2010年11月18日木曜日

高さの違い、理想の高さ

街の中でプロのダンサーを見かけると、パッと見でそれ以外の人(一般の人)と明らかに違うのがわかる。
その違いは、日本人と欧米人の違いよりも大きい。そしてその違いのポイントは頭の位置の高さだ。(首の長さとも言える)
バレエを習っている子供達も同じように見える。

回転やジャンプのテクニックでも、ボディの高さ、腰の高さ、頭の高さなど、高さについて見直して見ると、高さ不足でうまくいっていなことも多い。

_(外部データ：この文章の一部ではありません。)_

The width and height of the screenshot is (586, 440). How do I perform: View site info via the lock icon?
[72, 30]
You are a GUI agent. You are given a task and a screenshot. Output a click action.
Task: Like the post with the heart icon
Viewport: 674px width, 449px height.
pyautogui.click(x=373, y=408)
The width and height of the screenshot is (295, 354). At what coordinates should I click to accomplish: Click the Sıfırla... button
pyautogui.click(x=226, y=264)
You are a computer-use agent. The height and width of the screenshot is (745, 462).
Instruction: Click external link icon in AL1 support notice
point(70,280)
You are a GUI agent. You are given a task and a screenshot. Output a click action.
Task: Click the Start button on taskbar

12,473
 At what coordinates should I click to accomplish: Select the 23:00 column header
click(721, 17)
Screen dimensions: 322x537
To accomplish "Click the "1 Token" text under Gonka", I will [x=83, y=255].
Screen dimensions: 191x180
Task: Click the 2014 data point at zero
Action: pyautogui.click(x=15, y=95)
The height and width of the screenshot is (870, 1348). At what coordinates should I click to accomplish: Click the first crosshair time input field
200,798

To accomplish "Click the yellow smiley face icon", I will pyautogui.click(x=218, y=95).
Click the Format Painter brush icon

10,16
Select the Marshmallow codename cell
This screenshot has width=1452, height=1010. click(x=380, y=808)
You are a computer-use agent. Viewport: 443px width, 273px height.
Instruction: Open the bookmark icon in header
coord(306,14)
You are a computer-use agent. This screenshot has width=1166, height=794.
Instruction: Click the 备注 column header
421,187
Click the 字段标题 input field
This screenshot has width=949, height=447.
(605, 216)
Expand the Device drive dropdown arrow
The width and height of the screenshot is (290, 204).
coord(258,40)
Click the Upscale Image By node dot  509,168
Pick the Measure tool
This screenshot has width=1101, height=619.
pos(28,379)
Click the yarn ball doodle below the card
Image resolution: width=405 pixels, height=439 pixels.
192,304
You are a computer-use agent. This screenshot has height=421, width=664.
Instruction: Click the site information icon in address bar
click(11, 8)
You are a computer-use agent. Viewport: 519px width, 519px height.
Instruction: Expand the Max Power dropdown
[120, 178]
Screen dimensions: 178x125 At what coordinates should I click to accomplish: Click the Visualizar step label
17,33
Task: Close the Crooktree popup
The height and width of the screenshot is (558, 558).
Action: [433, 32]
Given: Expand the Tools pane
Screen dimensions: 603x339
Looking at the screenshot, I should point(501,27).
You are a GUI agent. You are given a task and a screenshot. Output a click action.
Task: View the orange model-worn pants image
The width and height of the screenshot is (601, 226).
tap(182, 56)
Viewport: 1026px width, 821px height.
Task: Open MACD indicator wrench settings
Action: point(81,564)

高さを意識するだけで、いろいろな関係性に変化が生まれる。軸、頭の位置、脇、背中、ボディと下半身の関係性、En dehors、5番ポジション、
床との関係性、スポッティング、プリエ、アームズ、etc.

飛ぶための羽根
実際に羽ばたいて飛べる訳ではないけれど、背中、脇、肩甲骨、腕のハリ、ボディの軽さを感じていると、重力を使って、床を押した反動でフワッと浮かび上がったり、つま先と足の裏とプリエを使って、とてもソフトに着地したり、飛ぶ感覚は意のままにコントロールすることが可能になるだろう。
ボディを引き上げる脇と背中、肩甲骨の力は、まるで、飛ぶための羽根のように、引き上げや跳躍の感覚と ひとつになる。

回転のテクニック
バレエの回転は、方向が大切で、正確なスポッティングがあってこそのテクニックだ。
回転運動を何とかしようと、そればかりやっていても、スポッティングが伴わない回転は、結局何の役にも立たない。正確な回転を意識しながら、先ずは正確なスポッティングを訓練して、そのテクニックを身につけることが回転のテクニックの本質に触れることになる。

全てを統合する理想のイメージ
素晴らしいダンサー達を見て、自分もこうなりたいと客観的に理想の姿、踊りをイメージすることができる。
時々、鏡に映った自分の姿が、予想以上にいい感じだったり、思ったより細く見えて驚くことがある。
超絶技巧のテクニックや、とても美しい動きと体のラインを、本当にできるようになりたいと思ったら、その理想の姿や動きを、細かいところまで再生できるくらい、頭に焼き付け、実際の動きをなぞるように、正確に再生しながら、神経と筋肉とイメージに焼き付けることだ。原理を正しく十分に理解できていて、瞬時に応用もできて動けるようになれば、さらにレベルの高い能力を身につけたことになる。

上級への道
上級のレベルとは、、、?
バレエクラスの上級レベルは、クラスの内容を全て、きちんとできること、その上で、いろいろな課題を見つけながら、さらにレベルアップやレベルの高い維持をできることだと思う。上級クラスには、その条件を満たす人たちが集まっている。スポーツと同様に、その中で自分のパフォーマンスを確かめながら、実力差を示すことができる、自己顕示ができるのは上級者の特権である。
人より上回るパフォーマンスを実現するのには、技術面でも、体力面でも、ベースの高い力が必要だし、その状況の中でいろいろな思考、判断ができる頭とセンスが必要で、センスの良さはその人をさらに際立たせる。